Title : Little Steps is a very communicable title yet very ordinary. One may feel it as another similar story to hundreds out there, which may be the case but when thinking a bit more about the title made me wonder – we start running only after learning to take our first step. Little by little we take a step towards our destination, be it a story or life.

Cover : A cover is the first impression a reader has on the story – the ability of telling your theme of the story through a picture design and express your message is very important. Being a honest critic first I will recommend you to ask someone to make a relatable cover, which can draw much attention within a glance. You can order for graphics in our SPLASH PIXELS also, we have some amazing designers on board! (Just being a promotional fairy, please don't mind 😅)

Blurb : Basically what is a blurb? In simple words for me it is a window into the soul of the story. You write something incredible in the blurb only for two reasons – lure or cure – a reader into the story. An element of mystery always plays a prominent role in grabbing a reader's attention like why did a certain thing happen or what is going to happen, etc etc. Too many chefs spoil the dish and similarly too many unknown names kill the trap of curiosity. What I would suggest is instead of naming all the characters in the blurb, try showing what is happening in Sev's life and then pose the question of what will happen?

Summary : On a very honest note I don't like reading fanfictions. But this one was something different. I haven't ever imagined of how would it be when Harry and Prof Snape has exchanged shoes and roles. Little Steps is beautiful crafted leading to a never-ending run of sweetness and love. All the characters involved are very relatable to the Harry Potter series yet there is an essence of your own touch in the plot. Amazingly webbed and put out for us!

Analysis and Evaluation-

Character Development : As we all are already very familiar with Harry and his characteristics it must be a difficult job to show him with a different light but you have done very much justice to the Harry of Little Steps. The same goes with Severus also, although still the somewhat rude part was kept intact in the character but the new in spectrum was seeing the broken part of him. Of course it was set in a different space and attribute as compared to the original story but it was very relatable of how it would feel to read all the scene from Severus's point of view.

The supporting characters were placed all in the correct amplitude which kept the balance of the story perfectly intact. Good Job!

Plot : When I saw that it was a fanfiction, I didn't think it would have much of a different story line or anything much, new, because it is a vastly built story with a parallel world(Harry Potter Series) so bringing your own twist and a diabolic sprinkle of your magic made it specifically entertaining. Like how the interactions with the baby were described but again how Severus is scared that Harry might give up being a guardian because of their past experiences. It is having a beautiful storyline with a broken character and the other one who heals. In the most distraught of time eclipse we don't desire big car and big houses. All we need is a few kind words and an envelope of warmth.

Descriptions : If words and ideas are ingredients of a story then Descriptions are the step by step procedure of a recipe to get the best taste of the dish. This is what differentiates your writing style with others. What I generally suggest is not to use much of informative sentences because in order to pique someone's interest either throw them offset or pull them into the writing.

● ● ●

> _APPLY WHAT YOU READ_:
A: According to the review, which two characters exchange shoes and roles in the story?
B: Return the part of the review starting with "Character Development : As" and going on through "intact. Good Job!", copied word for word.

> _EXTRACTED INFORMATION_:

● ● ●

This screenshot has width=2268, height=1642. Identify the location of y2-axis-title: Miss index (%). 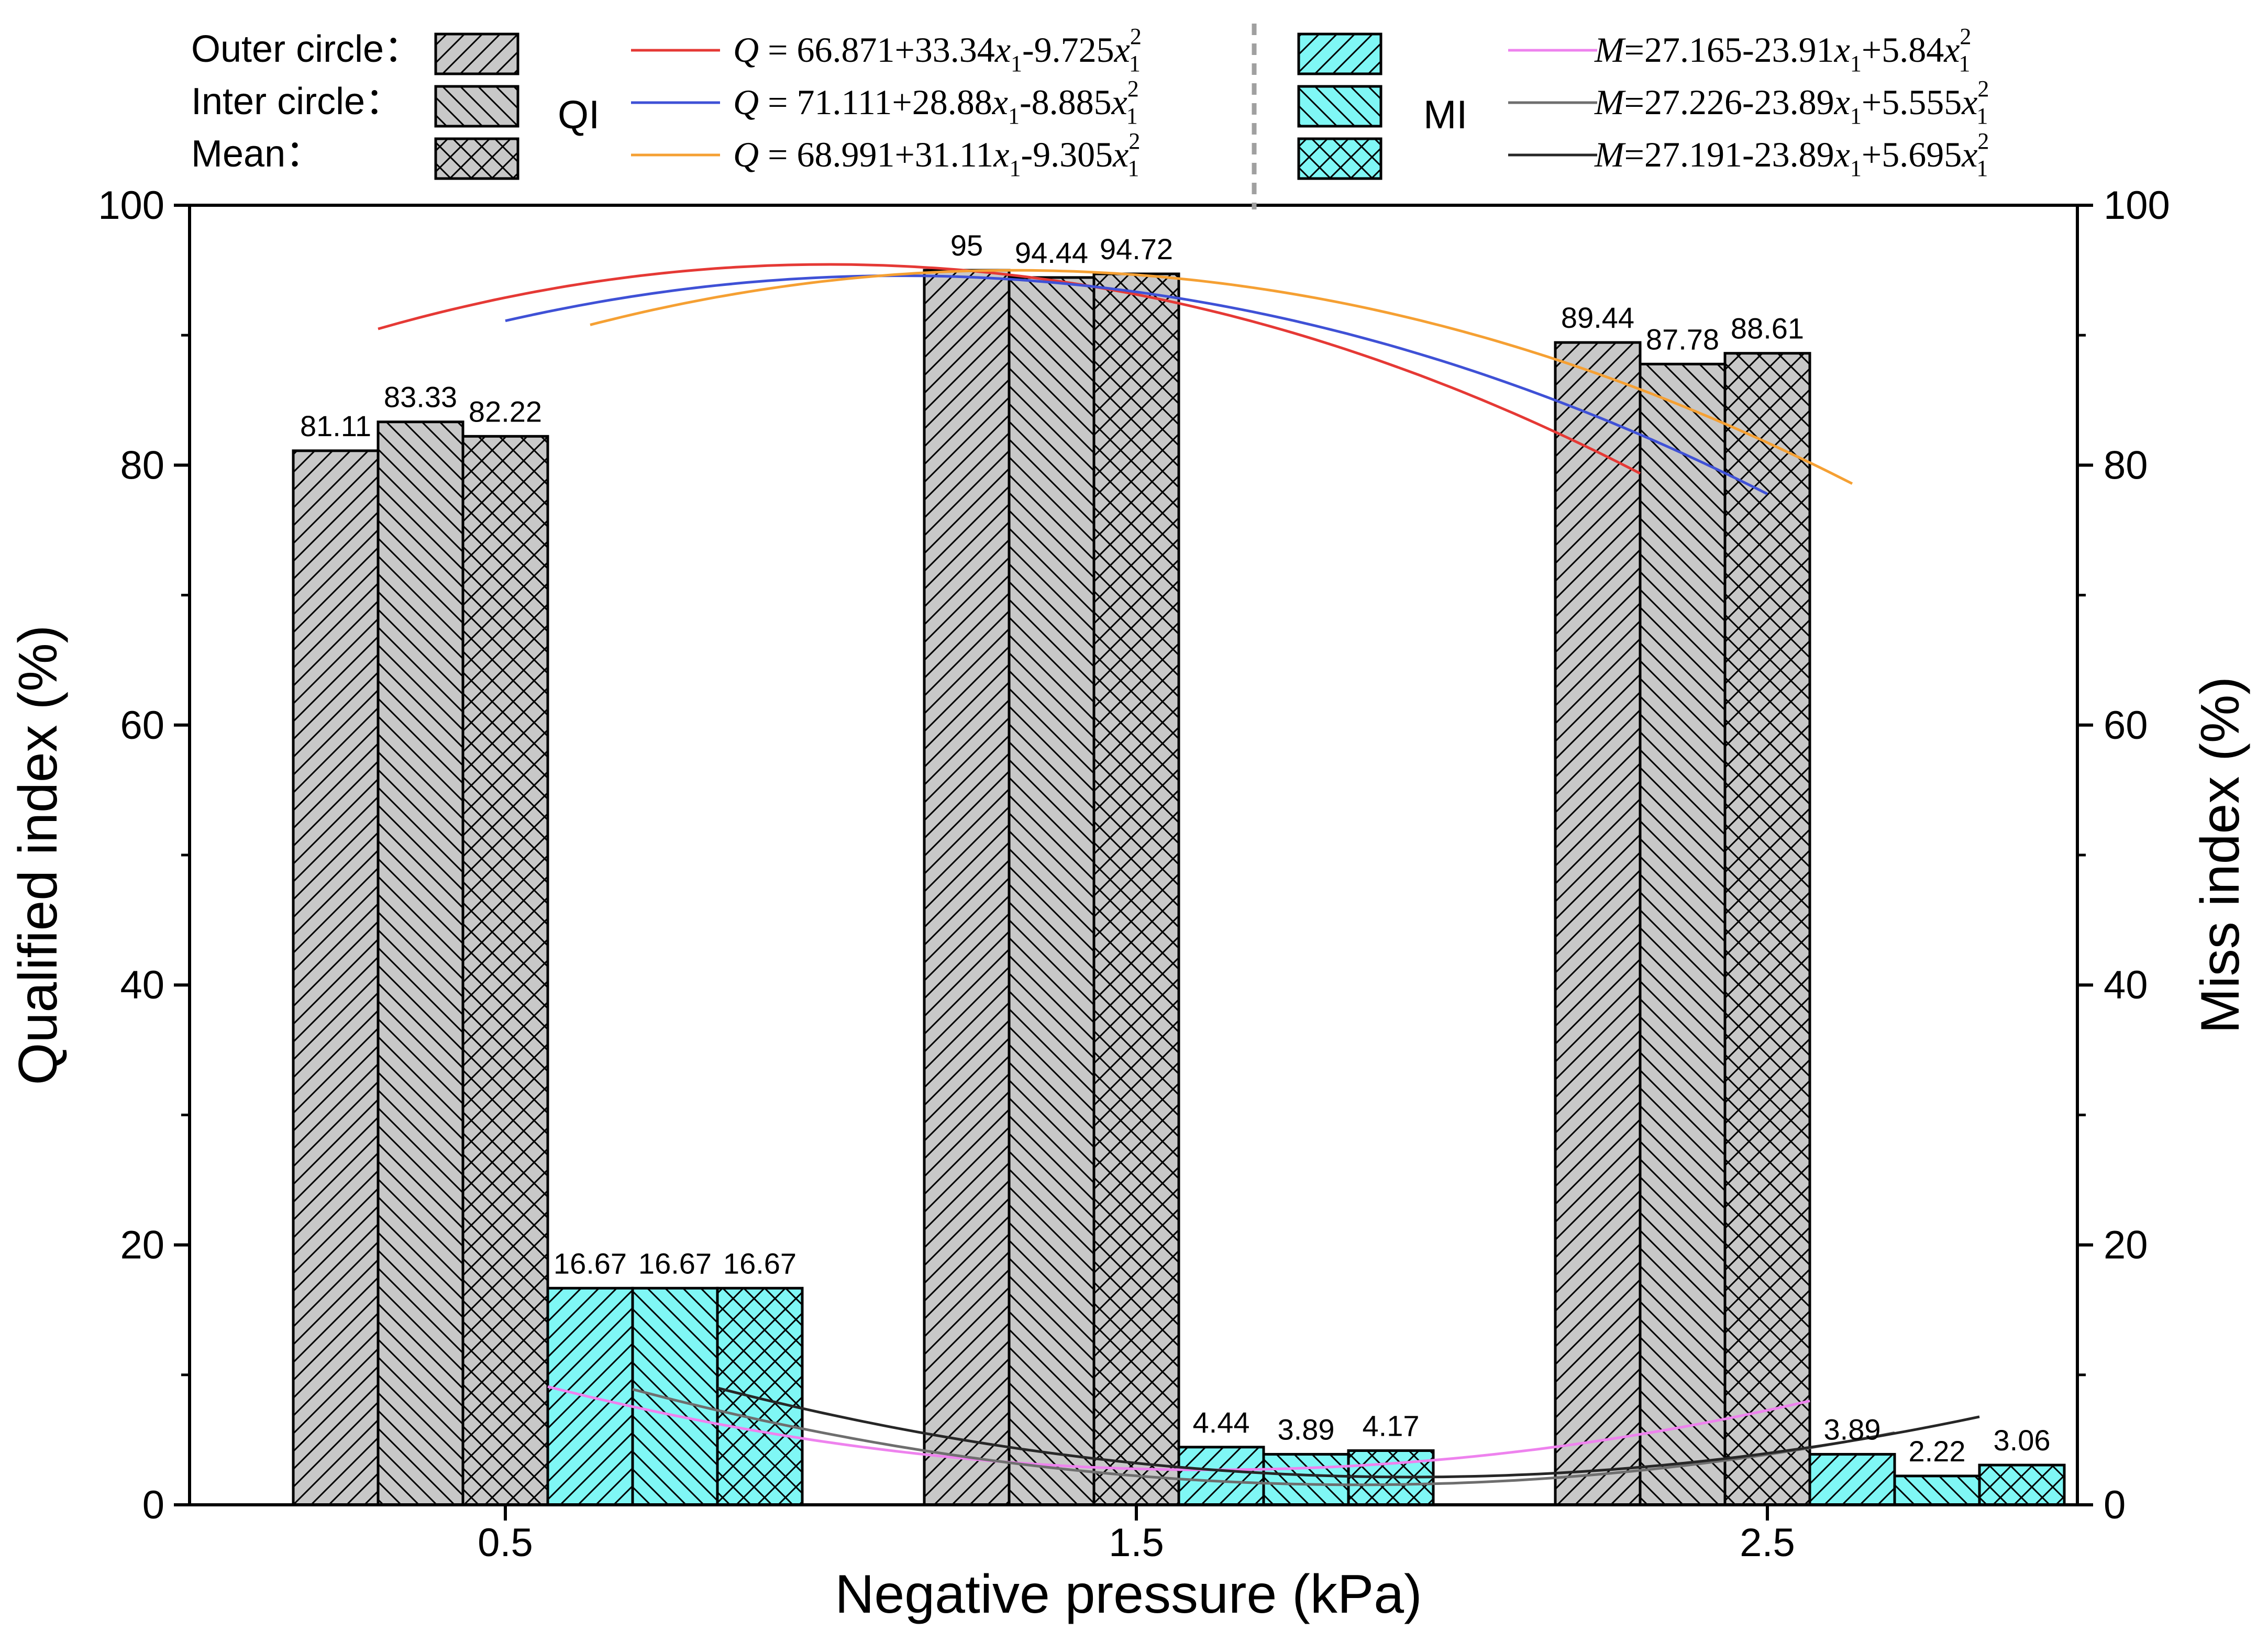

● ● ●

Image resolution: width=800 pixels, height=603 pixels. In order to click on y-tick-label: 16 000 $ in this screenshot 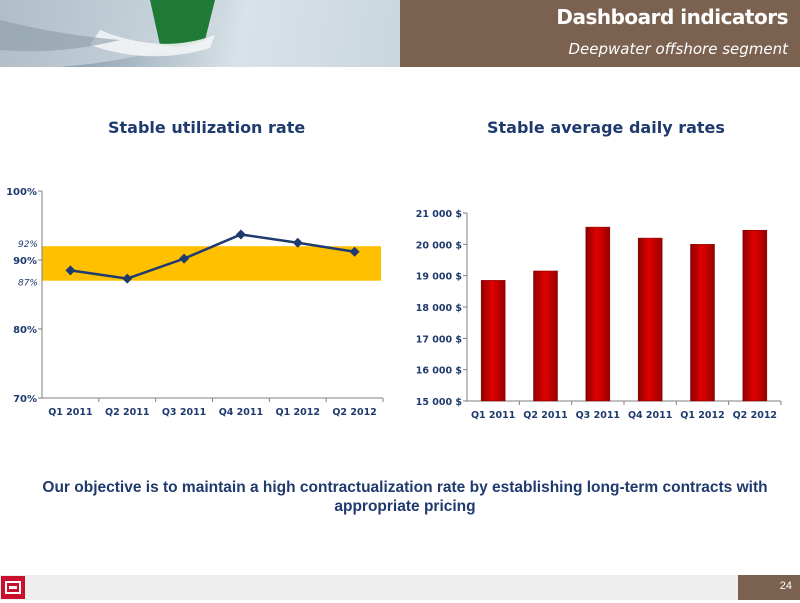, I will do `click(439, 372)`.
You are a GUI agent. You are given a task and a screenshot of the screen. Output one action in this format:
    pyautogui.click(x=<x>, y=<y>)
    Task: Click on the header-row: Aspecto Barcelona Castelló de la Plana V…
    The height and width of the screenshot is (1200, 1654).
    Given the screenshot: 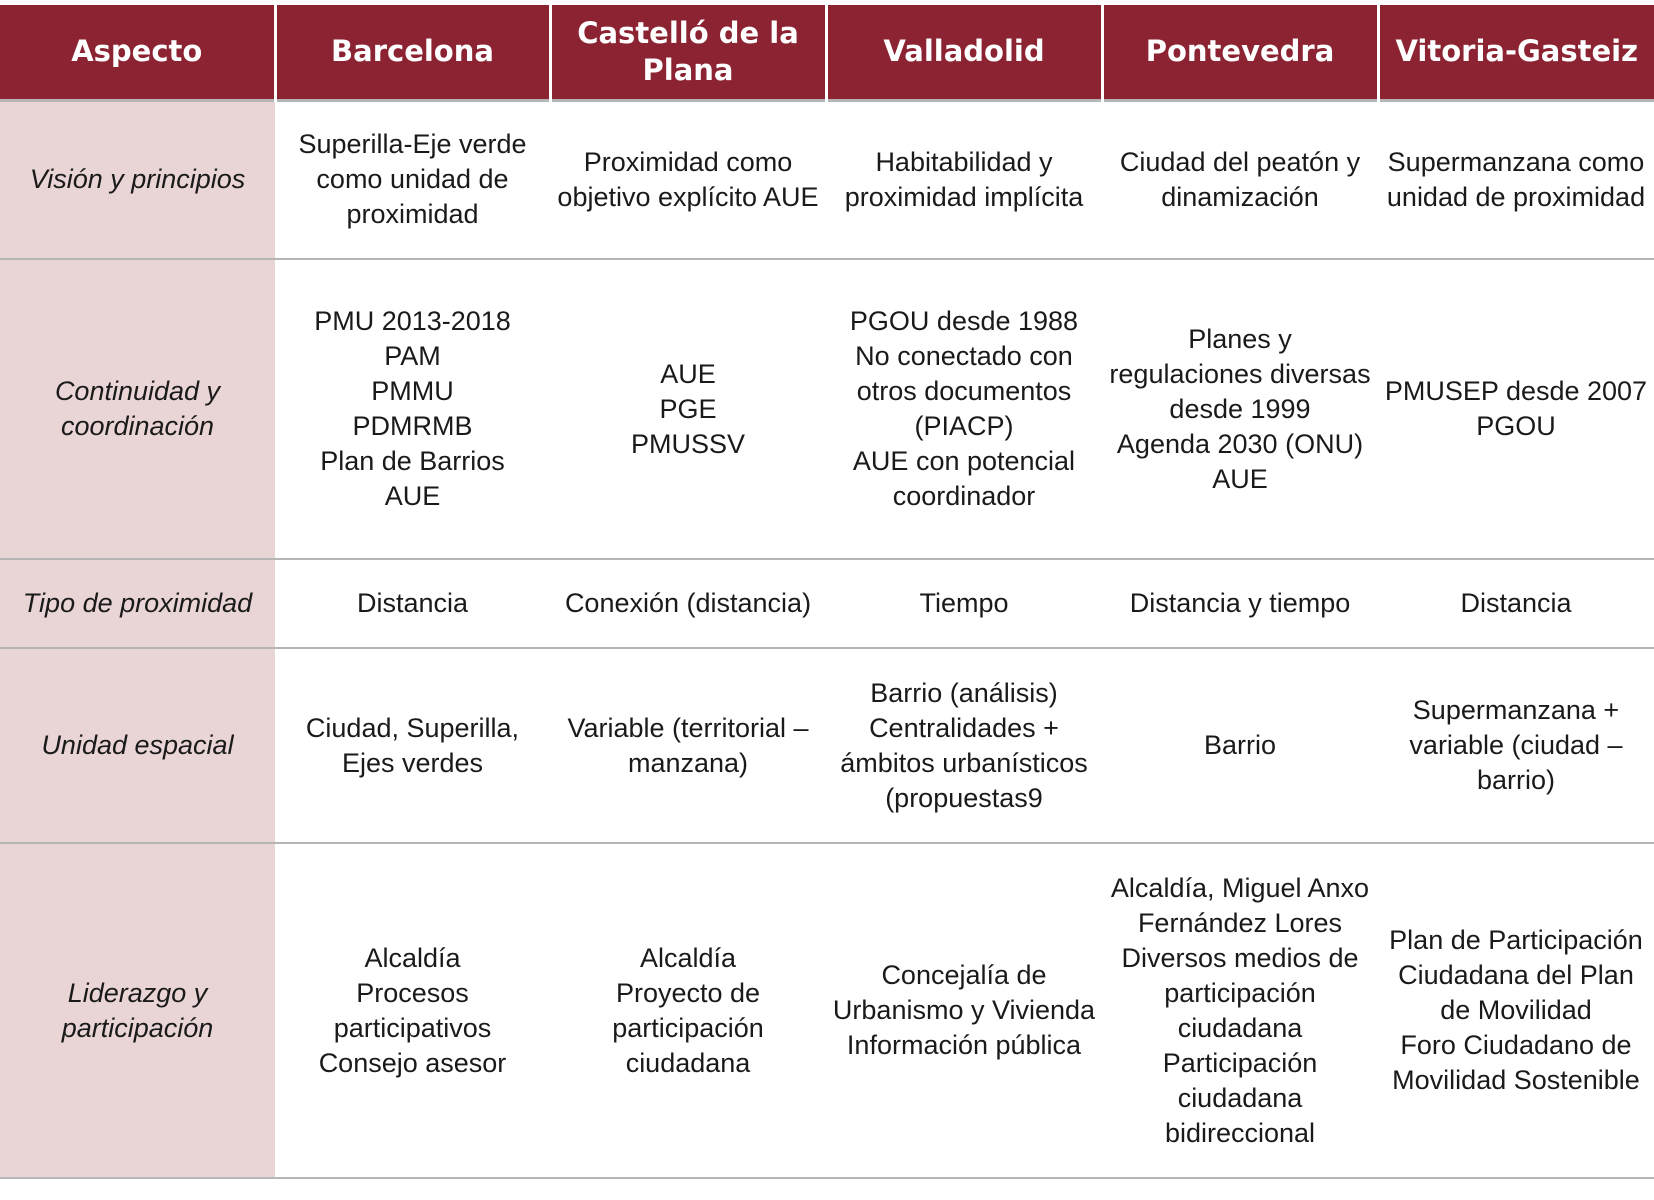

● ● ●

> _RESPONSES BY TASK_:
A: Harry and Prof Snape.

B:
Character Development : As we all are already very familiar with Harry and his characteristics it must be a difficult job to show him with a different light but you have done very much justice to the Harry of Little Steps. The same goes with Severus also, although still the somewhat rude part was kept intact in the character but the new in spectrum was seeing the broken part of him. Of course it was set in a different space and attribute as compared to the original story but it was very relatable of how it would feel to read all the scene from Severus's point of view.

The supporting characters were placed all in the correct amplitude which kept the balance of the story perfectly intact. Good Job!